Bagi seseorang yang menjadi pekerja, ia wajib amanah dan tetap menjaga akhlak baik dalam menunaikan kewajibannya sebagai pekerja. Hal ini dapat kita lakukan dengan melaksanakan tugas-tugas pekerjaan secara profesional. Lalu taat aturan pekerjaan, disiplin dan enggan korupsi waktu, suportif terhadap sesama rekan-rekan pekerja, dan sebagainya.
Amanah dan Menjaga Akhlak Baik
Adapun bagi orang yang memberi pekerjaan alias majikan atau pengusaha, maka ia sebagai pihak atasan juga wajib amanah dan tetap menjaga akhlak baik dalam menunaikan kewajibannya. Yaitu dengan memenuhi hak-hak para pekerja yang ia pekerjakan sebab ia telah mengambil keuntungan dari jasa mereka.
Hal ini dapat kita lakukan dengan bersikap ramah dan welas asih kepada para pekerja yang ia pekerjakan. Antara lain, memberikan gaji atau upah yang manusiawi dan setara dengan jerih payah yang telah tercurahkan para pekerja. Selain itu memberikan tugas pekerjaan kepada para pekerja sesuai kontrak kerja, dan sebagainya.
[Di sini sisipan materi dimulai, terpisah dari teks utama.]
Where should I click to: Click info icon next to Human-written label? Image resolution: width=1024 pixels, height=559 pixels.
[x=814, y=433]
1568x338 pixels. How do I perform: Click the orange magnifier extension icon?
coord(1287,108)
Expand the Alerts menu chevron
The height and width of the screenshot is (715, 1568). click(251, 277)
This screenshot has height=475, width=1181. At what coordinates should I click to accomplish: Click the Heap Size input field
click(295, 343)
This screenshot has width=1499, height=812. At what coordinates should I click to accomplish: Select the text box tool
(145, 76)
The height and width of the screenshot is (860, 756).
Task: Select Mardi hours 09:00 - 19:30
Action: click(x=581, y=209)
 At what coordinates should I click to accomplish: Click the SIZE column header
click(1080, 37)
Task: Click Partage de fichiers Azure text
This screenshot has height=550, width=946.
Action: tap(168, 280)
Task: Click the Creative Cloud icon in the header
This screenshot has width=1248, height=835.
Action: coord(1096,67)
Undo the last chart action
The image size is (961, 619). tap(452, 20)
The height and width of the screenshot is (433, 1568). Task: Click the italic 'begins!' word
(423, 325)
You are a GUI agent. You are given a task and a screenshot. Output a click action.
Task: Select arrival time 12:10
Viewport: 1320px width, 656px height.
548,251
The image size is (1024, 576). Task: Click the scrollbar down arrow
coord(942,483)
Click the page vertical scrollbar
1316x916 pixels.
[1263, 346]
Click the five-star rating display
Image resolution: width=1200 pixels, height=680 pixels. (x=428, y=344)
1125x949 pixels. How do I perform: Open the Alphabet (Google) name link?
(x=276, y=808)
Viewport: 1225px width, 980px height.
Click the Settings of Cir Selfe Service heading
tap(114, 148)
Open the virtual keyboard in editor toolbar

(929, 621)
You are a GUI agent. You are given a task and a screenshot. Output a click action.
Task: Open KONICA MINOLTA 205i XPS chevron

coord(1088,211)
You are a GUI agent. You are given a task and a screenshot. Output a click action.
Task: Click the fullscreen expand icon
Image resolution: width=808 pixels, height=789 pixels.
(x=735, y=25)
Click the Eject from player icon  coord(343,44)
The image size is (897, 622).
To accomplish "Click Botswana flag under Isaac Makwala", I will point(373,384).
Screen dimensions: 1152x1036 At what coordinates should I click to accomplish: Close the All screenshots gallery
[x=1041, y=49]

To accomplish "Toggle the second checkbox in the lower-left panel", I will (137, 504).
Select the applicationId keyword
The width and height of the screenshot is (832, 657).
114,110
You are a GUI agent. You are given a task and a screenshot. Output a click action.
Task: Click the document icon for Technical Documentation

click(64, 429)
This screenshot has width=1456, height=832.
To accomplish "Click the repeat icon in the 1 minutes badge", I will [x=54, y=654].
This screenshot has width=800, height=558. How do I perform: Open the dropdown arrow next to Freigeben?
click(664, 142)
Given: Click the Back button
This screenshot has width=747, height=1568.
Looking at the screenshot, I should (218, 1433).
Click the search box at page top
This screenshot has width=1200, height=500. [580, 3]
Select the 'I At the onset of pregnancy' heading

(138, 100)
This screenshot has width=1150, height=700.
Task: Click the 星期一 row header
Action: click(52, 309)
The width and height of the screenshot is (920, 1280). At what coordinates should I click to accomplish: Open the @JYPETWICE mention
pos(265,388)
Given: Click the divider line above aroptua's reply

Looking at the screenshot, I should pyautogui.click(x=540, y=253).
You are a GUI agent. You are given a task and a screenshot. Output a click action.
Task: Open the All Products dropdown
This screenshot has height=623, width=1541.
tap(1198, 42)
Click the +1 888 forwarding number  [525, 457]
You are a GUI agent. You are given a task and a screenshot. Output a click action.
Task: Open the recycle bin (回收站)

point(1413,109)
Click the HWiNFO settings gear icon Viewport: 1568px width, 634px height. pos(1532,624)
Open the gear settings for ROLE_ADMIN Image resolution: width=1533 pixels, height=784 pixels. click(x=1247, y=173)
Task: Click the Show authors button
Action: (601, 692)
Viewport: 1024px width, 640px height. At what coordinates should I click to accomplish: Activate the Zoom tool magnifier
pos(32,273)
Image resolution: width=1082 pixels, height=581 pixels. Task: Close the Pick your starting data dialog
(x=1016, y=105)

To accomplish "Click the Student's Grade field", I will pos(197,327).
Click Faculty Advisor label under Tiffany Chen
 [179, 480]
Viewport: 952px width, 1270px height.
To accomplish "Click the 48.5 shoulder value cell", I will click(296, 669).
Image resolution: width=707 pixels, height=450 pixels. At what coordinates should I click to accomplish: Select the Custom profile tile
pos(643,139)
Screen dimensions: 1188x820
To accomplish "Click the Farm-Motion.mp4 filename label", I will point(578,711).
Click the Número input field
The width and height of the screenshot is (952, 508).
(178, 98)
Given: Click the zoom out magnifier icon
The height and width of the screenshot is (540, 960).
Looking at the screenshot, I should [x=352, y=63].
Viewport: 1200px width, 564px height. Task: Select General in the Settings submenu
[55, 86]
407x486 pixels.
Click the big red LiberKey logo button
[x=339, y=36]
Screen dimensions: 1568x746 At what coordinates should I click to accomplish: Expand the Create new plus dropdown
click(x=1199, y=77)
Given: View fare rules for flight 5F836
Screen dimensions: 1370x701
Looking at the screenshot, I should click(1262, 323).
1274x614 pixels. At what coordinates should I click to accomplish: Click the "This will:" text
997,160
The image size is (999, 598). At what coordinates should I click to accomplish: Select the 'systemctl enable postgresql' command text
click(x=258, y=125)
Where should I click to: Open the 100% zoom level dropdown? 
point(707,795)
Ketika kedua belah pihak saling memperhatikan dan menunaikan kewajiban masing-masing. Maka hak-hak kedua belah pihak akan terpenuhi dengan sendirinya. Kemudian, ketika hak-hak kedua belah pihak sama-sama terpenuhi dengan baik sebab adanya keseimbangan yang dihadirkan oleh kedua belah pihak, maka hal ini akan menimbulkan dampak positif berupa kestabilan ekonomi dan kesejahteraan bersama.
Terkait dengan pemberian upah sebagai hak pekerja sendiri, sejak ribuan tahun lalu, Nabi Muhammad SAW telah memperingatkan umatnya untuk benar-benar memperhatikan dan tidak menyepelekan soal pemberian upah. Bahkan beliau juga menganjurkan untuk memberikan upah kepada pekerja sebelum keringatnya mengering. Dalam arti segera kita berikan. Tidak perlu kita tunda-tunda). Hal ini sebagaimana sabda nabi:
أَعْطُوا الْأَجِيرَ أَجْرَهُ قَبْلَ أَنْ يَجِفَّ عَرَقُهُ
Artinya: “Berikan upah kepada pekerja sebelum keringatnya kering.” (HR Ibnu Majah).
Idealisme Bekerja
Terlepas dari nilai-nilai luhur dan idealisme bekerja dalam ajaran syariat Islam yang begitu indah dan mensejahterakan semua pihak. Sebagaimana yang saya paparkan di atas. Pada realita kehidupan dunia, tak selamanya nilai-nilai luhur dan idealisme bekerja tersebut dapat terimplementasikan sesuai ketentuan.
Ironisnya, pihak yang seringkali dirugikan dalam ketidaksesuaian pemenuhan hak adalah para pekerja. Hal ini dapat kita amati dari masih banyaknya pekerja yang belum sejahtera hidupnya. Karena adanya oknum pengusaha yang tidak amanah dalam menunaikan kewajibannya sebagai atasan.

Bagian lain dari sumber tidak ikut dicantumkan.